§ **Task statement**: Check every line in the listing below for "date". Copy the ones where it occurs.
(Stored data begins)
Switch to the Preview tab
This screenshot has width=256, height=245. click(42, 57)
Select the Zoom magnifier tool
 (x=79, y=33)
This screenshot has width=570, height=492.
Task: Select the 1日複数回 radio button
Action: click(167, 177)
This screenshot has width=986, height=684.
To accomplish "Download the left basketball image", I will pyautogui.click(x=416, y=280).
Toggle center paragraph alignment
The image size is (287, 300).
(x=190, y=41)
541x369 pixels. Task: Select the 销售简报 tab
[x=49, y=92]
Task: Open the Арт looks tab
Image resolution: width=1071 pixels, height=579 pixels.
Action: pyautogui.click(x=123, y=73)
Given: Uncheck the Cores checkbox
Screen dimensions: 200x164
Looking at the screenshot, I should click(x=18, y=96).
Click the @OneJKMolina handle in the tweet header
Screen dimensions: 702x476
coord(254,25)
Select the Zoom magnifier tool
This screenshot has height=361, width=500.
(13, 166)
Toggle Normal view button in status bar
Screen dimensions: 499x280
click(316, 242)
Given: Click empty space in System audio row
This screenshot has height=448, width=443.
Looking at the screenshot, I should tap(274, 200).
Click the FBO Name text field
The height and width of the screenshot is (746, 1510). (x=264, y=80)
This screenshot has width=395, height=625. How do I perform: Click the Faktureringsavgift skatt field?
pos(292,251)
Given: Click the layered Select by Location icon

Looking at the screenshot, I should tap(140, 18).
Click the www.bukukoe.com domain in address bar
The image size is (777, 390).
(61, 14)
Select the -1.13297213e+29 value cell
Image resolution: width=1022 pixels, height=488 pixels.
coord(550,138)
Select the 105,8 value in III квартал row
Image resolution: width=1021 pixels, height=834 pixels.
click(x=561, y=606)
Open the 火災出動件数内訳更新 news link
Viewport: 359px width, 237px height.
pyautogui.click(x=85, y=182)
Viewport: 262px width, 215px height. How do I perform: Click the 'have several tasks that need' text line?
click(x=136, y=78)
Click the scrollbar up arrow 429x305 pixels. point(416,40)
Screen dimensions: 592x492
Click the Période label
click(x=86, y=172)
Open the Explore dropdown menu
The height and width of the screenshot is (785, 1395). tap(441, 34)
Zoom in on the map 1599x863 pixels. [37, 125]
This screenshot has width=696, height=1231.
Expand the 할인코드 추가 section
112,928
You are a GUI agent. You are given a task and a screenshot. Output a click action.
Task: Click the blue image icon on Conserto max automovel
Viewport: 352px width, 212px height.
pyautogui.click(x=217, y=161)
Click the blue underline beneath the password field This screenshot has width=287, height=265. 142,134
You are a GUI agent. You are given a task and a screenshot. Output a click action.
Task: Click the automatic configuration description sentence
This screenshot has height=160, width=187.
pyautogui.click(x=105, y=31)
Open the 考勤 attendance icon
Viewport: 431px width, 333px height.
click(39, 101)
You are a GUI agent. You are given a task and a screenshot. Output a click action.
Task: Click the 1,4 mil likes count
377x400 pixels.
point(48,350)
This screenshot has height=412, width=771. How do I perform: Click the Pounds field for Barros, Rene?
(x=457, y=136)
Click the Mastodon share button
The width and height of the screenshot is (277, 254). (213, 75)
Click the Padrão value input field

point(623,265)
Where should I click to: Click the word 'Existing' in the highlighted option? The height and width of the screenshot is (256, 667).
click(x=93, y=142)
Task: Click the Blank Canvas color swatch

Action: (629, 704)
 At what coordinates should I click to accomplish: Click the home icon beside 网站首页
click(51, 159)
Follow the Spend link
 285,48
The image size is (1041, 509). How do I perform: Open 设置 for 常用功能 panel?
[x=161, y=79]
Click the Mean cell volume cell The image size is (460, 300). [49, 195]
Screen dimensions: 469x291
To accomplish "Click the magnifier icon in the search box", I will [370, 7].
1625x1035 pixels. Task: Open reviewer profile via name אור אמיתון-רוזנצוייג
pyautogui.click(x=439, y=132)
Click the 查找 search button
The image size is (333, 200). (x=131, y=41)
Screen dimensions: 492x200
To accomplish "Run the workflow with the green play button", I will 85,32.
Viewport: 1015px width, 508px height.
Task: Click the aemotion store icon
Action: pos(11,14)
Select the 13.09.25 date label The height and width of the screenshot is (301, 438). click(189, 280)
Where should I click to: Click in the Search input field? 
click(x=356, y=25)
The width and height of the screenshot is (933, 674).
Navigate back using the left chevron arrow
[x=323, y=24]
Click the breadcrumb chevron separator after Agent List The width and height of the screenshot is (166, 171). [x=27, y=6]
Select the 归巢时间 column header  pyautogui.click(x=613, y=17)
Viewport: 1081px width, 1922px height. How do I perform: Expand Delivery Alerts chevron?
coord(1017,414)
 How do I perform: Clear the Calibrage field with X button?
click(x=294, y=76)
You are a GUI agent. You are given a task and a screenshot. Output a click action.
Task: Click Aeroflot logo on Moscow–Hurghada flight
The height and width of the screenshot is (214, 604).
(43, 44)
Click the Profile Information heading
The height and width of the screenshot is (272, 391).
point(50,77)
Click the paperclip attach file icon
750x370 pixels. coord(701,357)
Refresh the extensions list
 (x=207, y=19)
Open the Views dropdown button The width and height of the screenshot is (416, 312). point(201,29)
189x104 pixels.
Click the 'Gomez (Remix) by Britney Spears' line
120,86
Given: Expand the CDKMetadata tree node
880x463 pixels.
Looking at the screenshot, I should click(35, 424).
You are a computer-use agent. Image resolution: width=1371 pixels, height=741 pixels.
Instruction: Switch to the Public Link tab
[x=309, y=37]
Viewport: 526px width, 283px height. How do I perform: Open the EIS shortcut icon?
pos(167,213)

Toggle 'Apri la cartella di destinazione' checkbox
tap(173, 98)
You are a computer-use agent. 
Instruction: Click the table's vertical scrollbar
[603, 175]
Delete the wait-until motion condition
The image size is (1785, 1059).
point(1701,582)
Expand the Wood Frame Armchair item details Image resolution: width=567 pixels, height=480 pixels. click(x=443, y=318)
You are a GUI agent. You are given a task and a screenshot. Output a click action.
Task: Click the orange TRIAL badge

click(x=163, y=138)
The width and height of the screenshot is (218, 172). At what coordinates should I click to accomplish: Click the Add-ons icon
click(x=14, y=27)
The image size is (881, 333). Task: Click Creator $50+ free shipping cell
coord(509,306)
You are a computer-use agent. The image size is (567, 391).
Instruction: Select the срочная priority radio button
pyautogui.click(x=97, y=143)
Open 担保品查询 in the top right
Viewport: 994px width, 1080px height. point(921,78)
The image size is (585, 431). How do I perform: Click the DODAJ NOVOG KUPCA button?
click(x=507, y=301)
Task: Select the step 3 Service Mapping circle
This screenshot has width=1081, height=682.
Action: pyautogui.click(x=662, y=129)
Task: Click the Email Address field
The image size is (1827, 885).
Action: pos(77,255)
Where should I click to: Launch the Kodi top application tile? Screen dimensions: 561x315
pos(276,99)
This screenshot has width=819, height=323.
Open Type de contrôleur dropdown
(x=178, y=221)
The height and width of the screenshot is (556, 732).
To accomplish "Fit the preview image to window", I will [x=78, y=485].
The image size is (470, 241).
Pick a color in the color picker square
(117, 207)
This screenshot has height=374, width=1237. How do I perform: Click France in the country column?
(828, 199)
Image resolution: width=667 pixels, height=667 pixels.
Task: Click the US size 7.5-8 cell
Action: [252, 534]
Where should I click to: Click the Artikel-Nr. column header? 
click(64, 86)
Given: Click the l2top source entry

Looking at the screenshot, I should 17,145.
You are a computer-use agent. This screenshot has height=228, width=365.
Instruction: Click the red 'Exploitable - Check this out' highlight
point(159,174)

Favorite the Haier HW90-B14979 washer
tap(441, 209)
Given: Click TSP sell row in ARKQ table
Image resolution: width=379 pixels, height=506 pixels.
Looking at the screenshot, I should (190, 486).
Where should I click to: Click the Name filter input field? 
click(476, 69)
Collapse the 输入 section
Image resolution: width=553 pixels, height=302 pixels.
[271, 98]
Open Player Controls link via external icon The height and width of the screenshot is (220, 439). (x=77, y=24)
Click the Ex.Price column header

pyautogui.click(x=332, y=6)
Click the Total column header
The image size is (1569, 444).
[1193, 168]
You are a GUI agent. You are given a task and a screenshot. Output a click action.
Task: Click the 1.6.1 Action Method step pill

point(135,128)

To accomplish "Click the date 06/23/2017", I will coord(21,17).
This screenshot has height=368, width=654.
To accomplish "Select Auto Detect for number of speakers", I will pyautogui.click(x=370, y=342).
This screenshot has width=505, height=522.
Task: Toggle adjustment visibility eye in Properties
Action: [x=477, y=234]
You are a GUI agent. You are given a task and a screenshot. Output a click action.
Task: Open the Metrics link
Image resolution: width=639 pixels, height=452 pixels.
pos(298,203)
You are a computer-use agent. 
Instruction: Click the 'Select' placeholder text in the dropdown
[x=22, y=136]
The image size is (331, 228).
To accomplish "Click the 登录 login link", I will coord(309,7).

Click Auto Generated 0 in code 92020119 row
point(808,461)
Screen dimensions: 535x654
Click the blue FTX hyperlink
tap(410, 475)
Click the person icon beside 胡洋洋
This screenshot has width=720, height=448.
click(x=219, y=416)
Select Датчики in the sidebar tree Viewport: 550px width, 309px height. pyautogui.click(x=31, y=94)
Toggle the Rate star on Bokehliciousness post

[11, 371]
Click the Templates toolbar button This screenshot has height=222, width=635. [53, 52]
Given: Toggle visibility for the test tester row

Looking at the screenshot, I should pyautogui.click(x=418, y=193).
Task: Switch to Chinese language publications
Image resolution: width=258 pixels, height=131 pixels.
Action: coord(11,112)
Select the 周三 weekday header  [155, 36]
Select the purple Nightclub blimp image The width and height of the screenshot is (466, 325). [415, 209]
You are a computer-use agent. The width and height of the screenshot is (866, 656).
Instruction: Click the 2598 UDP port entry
(Stored data ends)
§ **Solution below**:
Select the 13.09.25 date label The height and width of the screenshot is (301, 438). click(189, 280)
To accomplish "Click the date 06/23/2017", I will coord(21,17).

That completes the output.